パイモンは既に地を蹴ってハーティオンに迫っている。どうにかして軌道を逸らさなければハーティオンが死ぬ―――そんな刀真の危機感が伝わったのか、
「なっ……」
 刀真に纏われていた紫苑が魔鎧状態を解除し、そしてパイモンの眼前に飛び出した。
「とーま、今―――」
 視界の一部を遮られたまま、パイモンは強引に『迅雷斬』を放った。
 轟音に次いで破砕音が弾ける。
 その刹那の瞬前、刀真は自分も『迅雷斬』の軌道から逃れるように跳びながらに、自らの剣をパイモンの剣の腹に添えると、一気に外側に力を加えて『迅雷斬』の軌道を外へと逸らした。
 直撃を受けたのは刀真の『黒曜石の覇剣』。覇剣は粉々に砕け、そしてハーティオンの左肩から左腹部までを深く抉り斬っていた。
 先に動いたのは魔王だった。
 放たれる突き。『迅雷斬』の衝撃でいまだ体が浮いていた刀真は、どうにか地に足を着けると、そこを軸に体を捻った。
 左肩を貫かれた直後、右の『光条兵器』も柄を打たれて弾かれた。
 無防備。
 当然のように斬りかかるパイモン、そこを二本の光りが寄襲した。
 一本は奇襲。ミネルバの『梟雄剣ヴァルザドーン』が放ったレーザーキャノン。そしてもう一本は寄り来た剣、ロザリンド・セリナ(ろざりんど・せりな)が自分の『ヴァジュラ』を投げたものだった。
刀真さん!!」
 刀真の二刀を無効化したという事実と油断、そこに襲いかかるレーザービームの存在がパイモンの視界から刀真の存在を消していた。
「おぉおおおおおおお!!!」
 飛来した『ヴァジュラ』を宙で掴み、そして魔王の肩部へ振り下ろした。
 千載一遇の好機。
 ミネルバがこれに続く。右腹部を貫くレーザービーム、槍撃が左脇腹を、そして追撃の昇斬がパイモンの胸部から肩口までを斬り裂いた。
「トドメっ!!」
 ミネルバが大技『アナイアレーション』を放とうと駆け寄った―――時だった。
「なっ!!」
 背後から『馬頭鬼:瑪珠(ケンタウロス)』、『シルバーウルフ』、『ブラックバタフライ』、『紅尾覇虎(パラミタ虎)』が飛び込んできた。
 突然の襲来に刀真たちも思わず退いた、その隙に『馬頭鬼:瑪珠(ケンタウロス)』の背へと木本 和輝(きもと・ともき)パイモンの腕を取り、引き上げた。
「おぅおぅ、こりゃ酷ぇ。立夏、治療してやれ」
「はいはーい、おまかせあれ」
 『大地の祝福』がパイモンの傷を塞ぎ始めた直後、
「私は………………また取り乱してしまいましたか」
「取り乱したっつか、ありゃ完全に暴走だ」
 魔族と人間が同じ、そう言われた事、そう思われた事への怒りがそうさせた、パイモンにとっては我を忘れさせる程の怒りを覚えたのだ。
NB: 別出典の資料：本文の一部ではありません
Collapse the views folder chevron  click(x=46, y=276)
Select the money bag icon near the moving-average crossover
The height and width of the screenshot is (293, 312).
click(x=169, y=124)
「このまま待ってりゃ傷口は直に塞がるだろうが。どうする? 時間を稼ぐか?」
「いえ…………」
 そう言うとパイモンは両目を閉じて僅かに俯いた。
「なるほど……『エレシュキガル』を手に入れましたか。加えて、北と西の軍隊と契約者たち。少し分が悪いかもしれませんね」
 目を閉じ浮かぶ映像は北カナン【カナン諜報室】に送られた映像と同じもの。飛行中の『エレシュキガル』の姿に、北カナン軍と西カナン軍の進路が描かれたマップと、進軍中の様子などなど。
 コーラルネットワークへのハッキングの成功により、イナンナが得る情報を同じタイミングで得る事を可能にしていた。
「退きますよ。今日はこれで十分です」
 5体のグリフォンを呼ぶと、うちの一体の背に乗り、そして飛び立った。橋頭堡を包囲していた悪魔兵やグリフォンもこれに合わせて撤退してゆく。
 当然に追撃を試みる契約者は居たが、互いに壁となるように飛び行かれてしまい、思うような仕掛けができない。ここで数体を沈めたものの本丸には届かず。結果、一時は深手を負わせながらも取り逃がすということに。
 戦果は橋頭堡を守り抜いたこと。しかし失った兵も多い。